A friend recently said he decided to ‘do good’, do ‘his bit’ and planted a 100 ‘whips’ or young trees. After a couple of days he visited his ‘do-gooding’ and the tops had been sliced off. Turns out the hares who lived in that field did not like their view interrupted, they hide in long grass and like to survey the landscape. The initial human response? Anger, outrage, how very dare they!
Actively assisting
I try to do my bit, enter into an active relationship by tending and creating wild meadows, orchards, bog gardens, and rock crevices for ledge plants. I leave dead wood piles and seed heads standing. I thank the moles and remove the earth they bring to the surface. And as I seek to assist, the wildlife responds.
Gardens are abundant with insects and mammals; deer, red squirrels, voles, moles, and hares, who chew and dig. The vole population has exploded and ring barked the apple trees, but a weasel was recently spotted playing hide and seek through a drain pipe, and we’re in the process of making barn owl boxes.
But the deer have serrated the roses and the hare have grazed the gooseberry bark. Next step, make an edible hedge for the deer and hare.
Complex connections
But I have an uneasy, intuitive, feeling. I am still ‘managing’ complex systems I really do not fully comprehend, controlling an outcome to make myself feel better, because I haven’t been raised in a culture to be, think, relate to as ‘I am part of’. I am feeling the Latin root HUM for HUMility in my HUManness.
Maybe, our brains don’t even work in isolation. What if they are intricately connected to the vast system of nature, and in a few decades neuroscience will uncover these ‘invisible’ complex processes, like the labyrinth of connections in the soil, under our feet?
Indeed Albert Einstein said: “A human being is a part of the whole called by us universe, a part limited in time and space. He experiences himself, his thoughts and feeling as something separated from the rest, a kind of optical delusion of his consciousness. This delusion is a kind of prison for us, restricting us to our personal desires and to affection for a few persons nearest to us. Our task must be to free ourselves from this prison by widening our circle of compassion to embrace all living creatures and the whole of nature in its beauty.”
Nature’s own course

Maybe, we’d be better off interfering less, for nature seeks to find a balance, to heal and restore health. Mary Reynolds was the youngest person, and woman, to win a gold medal at the Chelsea Flower Show in 2002. After many award-winning projects creating ‘wild gardens’, one at the Royal Botanical Gardens at Kew, she now wants to leave well alone and let the brambles grow, saying ‘they are nature’s barbed wire’ to keep us out from meddling.
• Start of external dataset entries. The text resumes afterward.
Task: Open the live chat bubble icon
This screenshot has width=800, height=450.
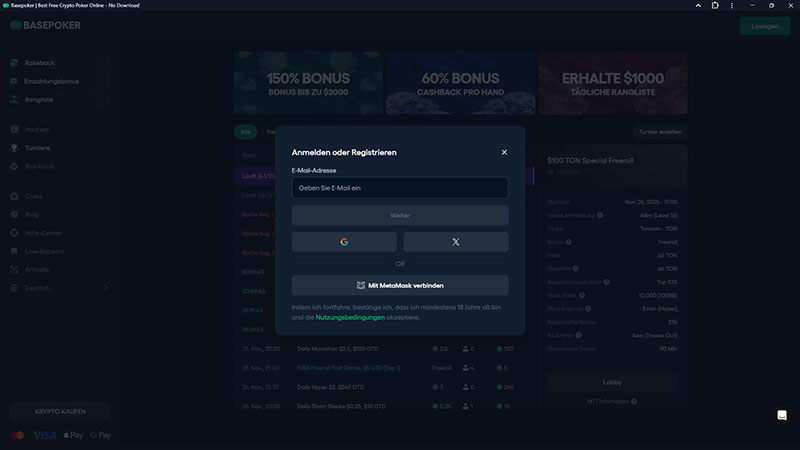Action: coord(782,415)
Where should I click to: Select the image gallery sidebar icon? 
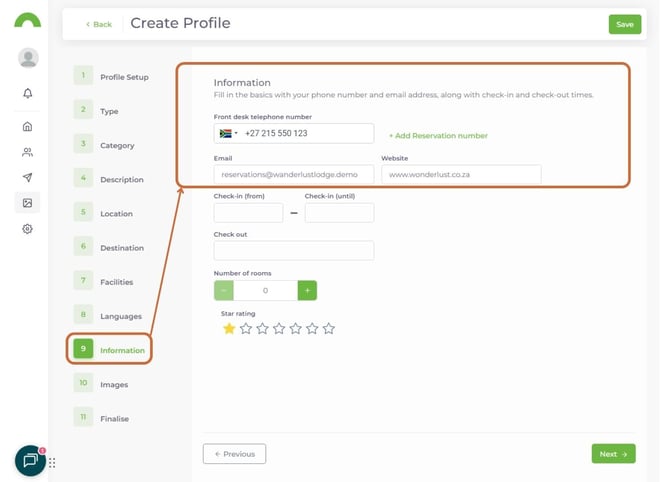(x=27, y=203)
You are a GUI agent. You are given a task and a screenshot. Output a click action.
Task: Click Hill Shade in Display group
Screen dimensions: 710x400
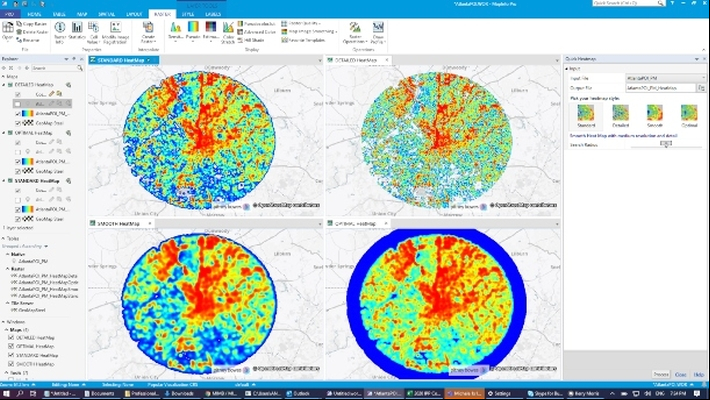[x=250, y=40]
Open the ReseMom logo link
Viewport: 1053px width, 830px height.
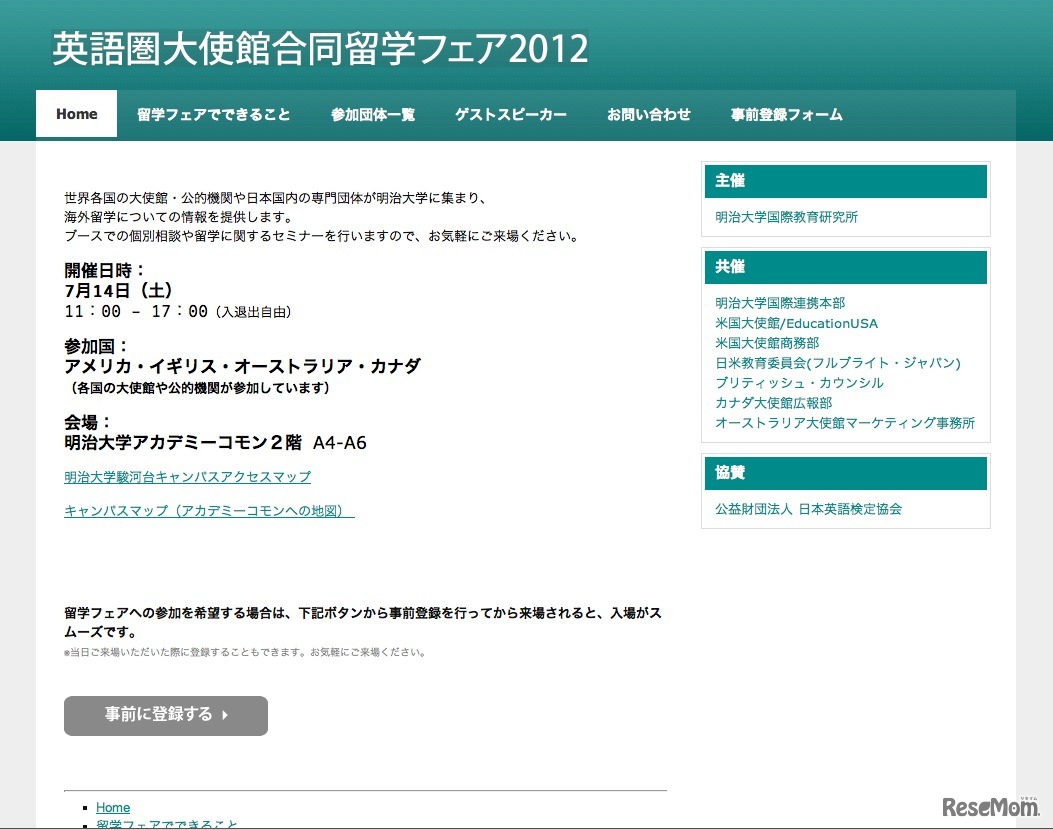point(990,806)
There are storms outside, and storms inside us. There is a lot of love too, if love is connection, awareness and ‘other than me’. Just what is connected, who to and how?
We need to pay attention to these storms, to the way we interact, the way we are, with the very nature of Nature, somehow remembering our roots of connections.
We are of the same fabric, born out of the explosion of stars, woven with the same elements that creates majesty and beauty present all around in the silent wing of an owl or the snow falling softly tonight. In the bone white bark of the birch.
Transforming ourselves
Can we re-wire our brains to remember and respect our origins? Richard Rohr, a writer and Franciscan friar said: “We do not think ourselves into new ways of living, we live ourselves into new ways of thinking.”
Can we (re-) learn about relating in a deeply complex way, one based on connection, intelligence and awareness?
Maybe we can change (one small leap for each man, one giant leap for mankind) and learn about relating with compassion, care and respect, transforming our mentality to begin making decisions that are not fear-based.
Transforming like the birch tree powerfully transforms, generously existing as part of a web of relationships, in life, and death.